Voyons donc déjà si l'État est à même de tester la population, comme le Gouvernement l'a annoncé. Voyons aussi, et cela est déterminant, comment se passe le déploiement des brigades sanitaires, sans lesquelles le dispositif est inopérant. Voyons enfin comment éviter que ne se développe, chez ceux qui installent l'application, un faux sentiment de sécurité, portant un risque de baisse de vigilance quant au respect des gestes barrières si essentiels contre la propagation du virus.
Efficacité à prouver, donc, mais atteinte aux libertés des individus et risque de détournement démontrés !

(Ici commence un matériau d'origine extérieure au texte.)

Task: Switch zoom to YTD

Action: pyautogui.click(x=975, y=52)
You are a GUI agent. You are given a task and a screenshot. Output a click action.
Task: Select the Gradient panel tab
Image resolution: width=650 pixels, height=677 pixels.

En effet, quid du consentement éclairé dans la collecte de données lorsqu'une pression sociale trop importante, la pression d'un employeur ou d'une collectivité obligera la personne à utiliser l'application pour avoir accès à des droits, à des lieux, à son travail voire à un test ?

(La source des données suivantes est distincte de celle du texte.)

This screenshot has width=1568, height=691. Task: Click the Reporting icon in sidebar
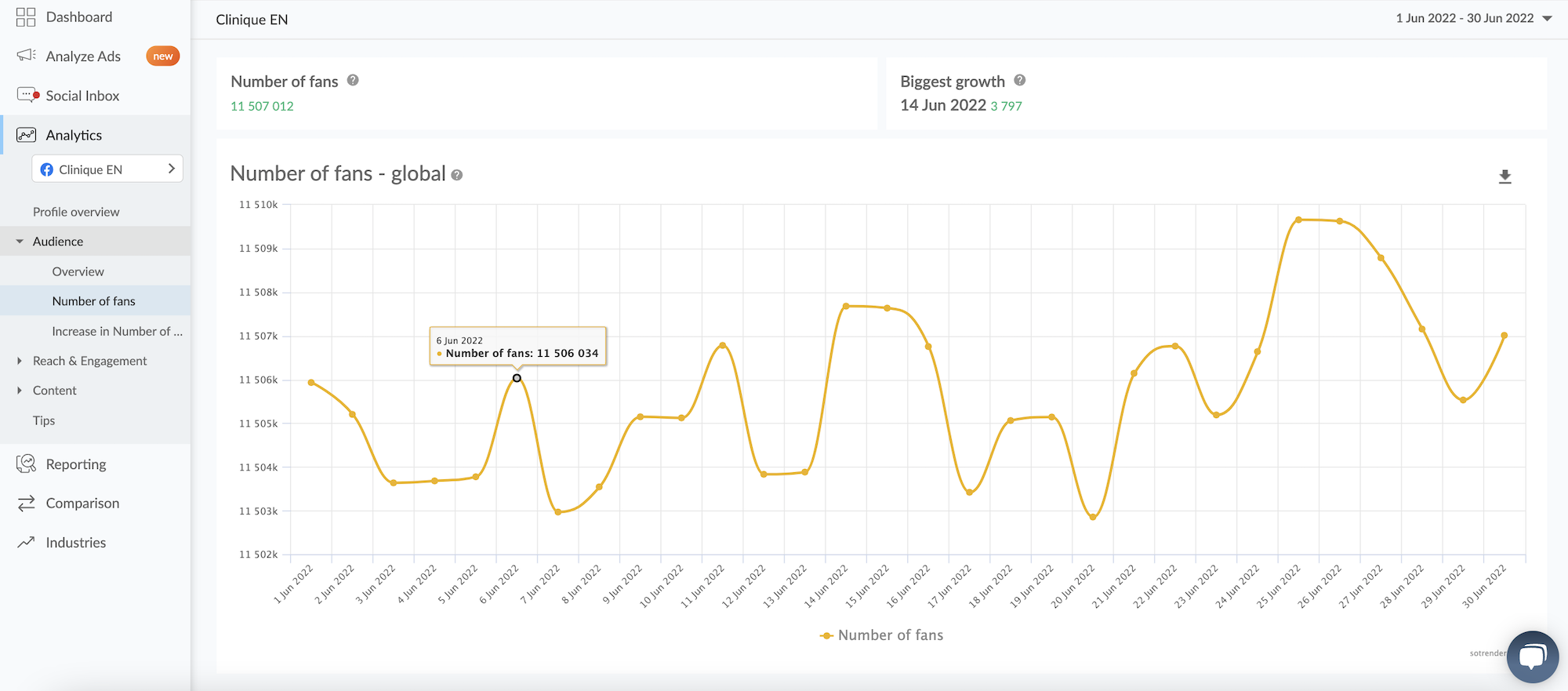pos(26,464)
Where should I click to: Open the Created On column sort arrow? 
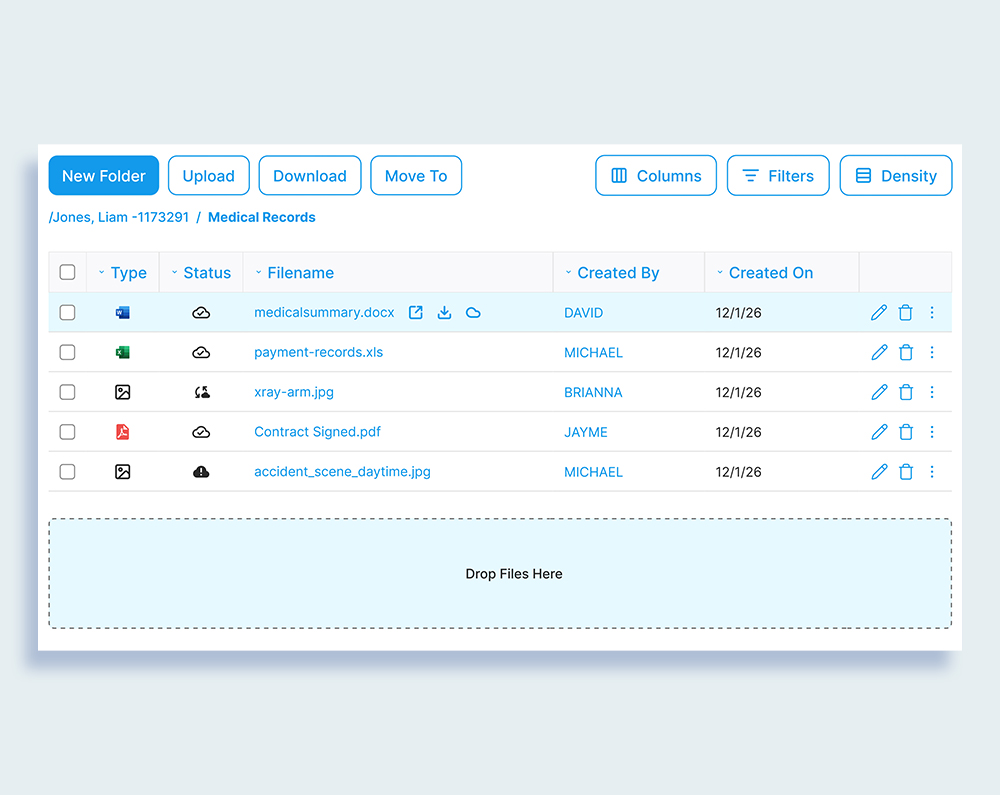720,273
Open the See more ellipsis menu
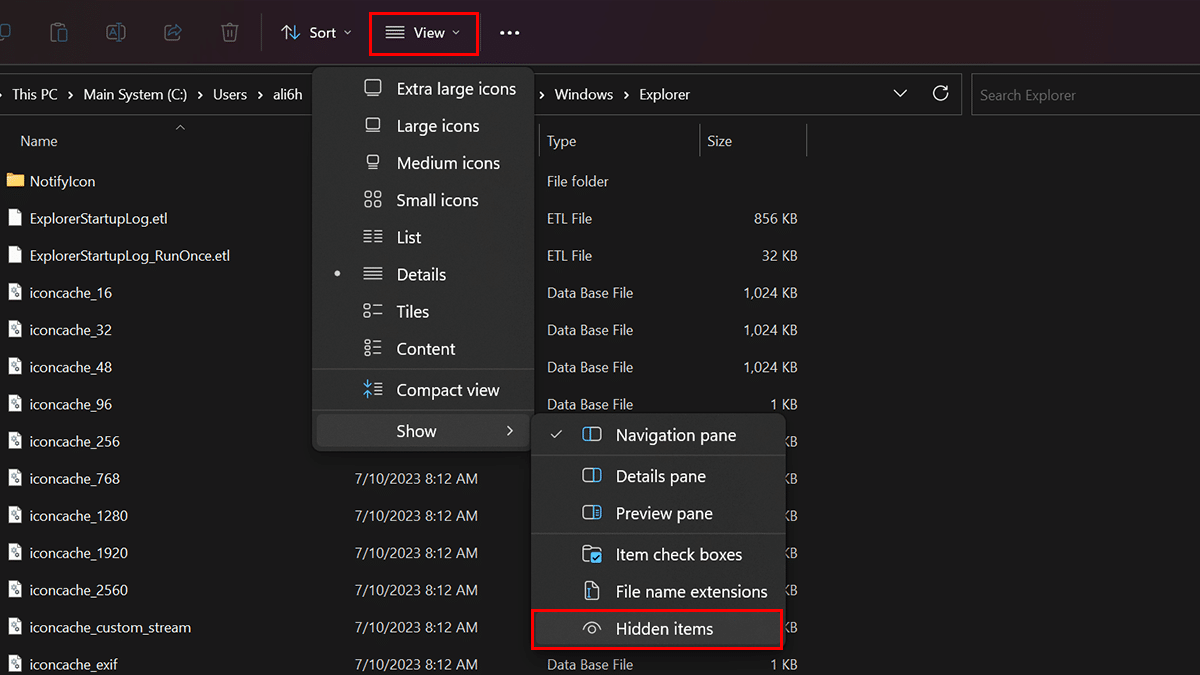 pyautogui.click(x=510, y=33)
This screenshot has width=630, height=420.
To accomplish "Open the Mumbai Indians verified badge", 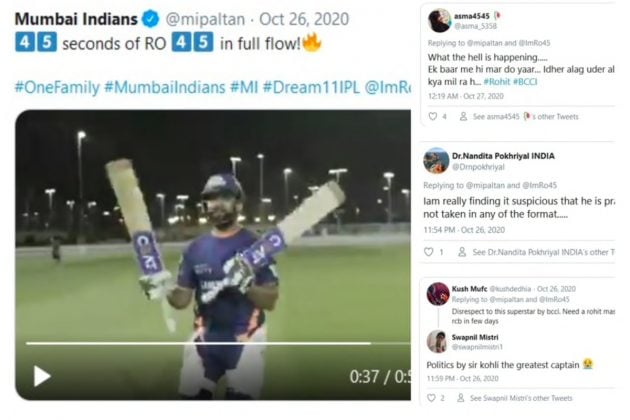I will point(151,19).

Quid des failles de sécurité permettant de fausser le suivi de l'épidémie, voire de piéger des personnes à leur insu, de collecter leurs données sensibles de santé pour les revendre à des organismes peu scrupuleux ? Ce n'est pas de la science-fiction, comme le démontre de façon très pédagogique la note du collectif Risque traçage, qui regroupe des chercheurs de l'INRIA, où le débat fait rage, du Centre national de la recherche scientifique – CNRS – , de l'École polytechnique fédérale de Lausanne – EPFL – et de l'Université de Waterloo, au Canada.
Quid de la collecte et de l'utilisation des données qui, pseudonymisées, peuvent, par plusieurs recoupements, perdre leur anonymisation ?
Quid, enfin, du risque d'instauration des conditions techniques d'une surveillance et d'un traçage généralisés de la population ? La loi prorogeant l'état d'urgence sanitaire et complétant ses dispositions crée des fichiers de données particulièrement sensibles, collectées sans le consentement des personnes – les données de santé, d'une part, et les données des contacts des personnes malades, d'autre part.
Certes, aucun lien n'est prévu ni envisagé entre l'application StopCovid et les deux fichiers créés, Contact Covid et SI-DEP. Le Conseil d'État l'a rappelé. Mais demain, que se passera-t-il si les brigades sanitaires chargées de remonter les chaînes de contamination et d'alimenter la base de données se retrouvent débordées ? On peut redouter, dans ces conditions, que SI-DEP et Contact Covid, d'une part, et StopCovid, d'autre part, finissent par être combinés.
La question est donc simple : sommes-nous en présence de trois traitements de données à caractère personnel ou en présence d'un seul traitement, lui-même constitué de trois versants complémentaires, qui, du fait de cette complémentarité, aboutissent à la création d'un méga-fichier ? Une réponse s'impose, car ce scénario de croisement de fichiers destiné à combler les éventuelles défaillances de l'identification manuelle des cas contacts, ne peut qu'inquiéter.
Par petites briques, la surveillance et le traçage de la population et la collecte de ses données sensibles pourraient alors être mis en oeuvre et leur acceptation facilitée par le climat de peur et parfois de culpabilisation qui est entretenu. Monsieur le secrétaire d'État, votre déclaration récente selon laquelle refuser d'être tracé reviendrait à « accepter un risque significatif de malades et de morts supplémentaires » en est un exemple.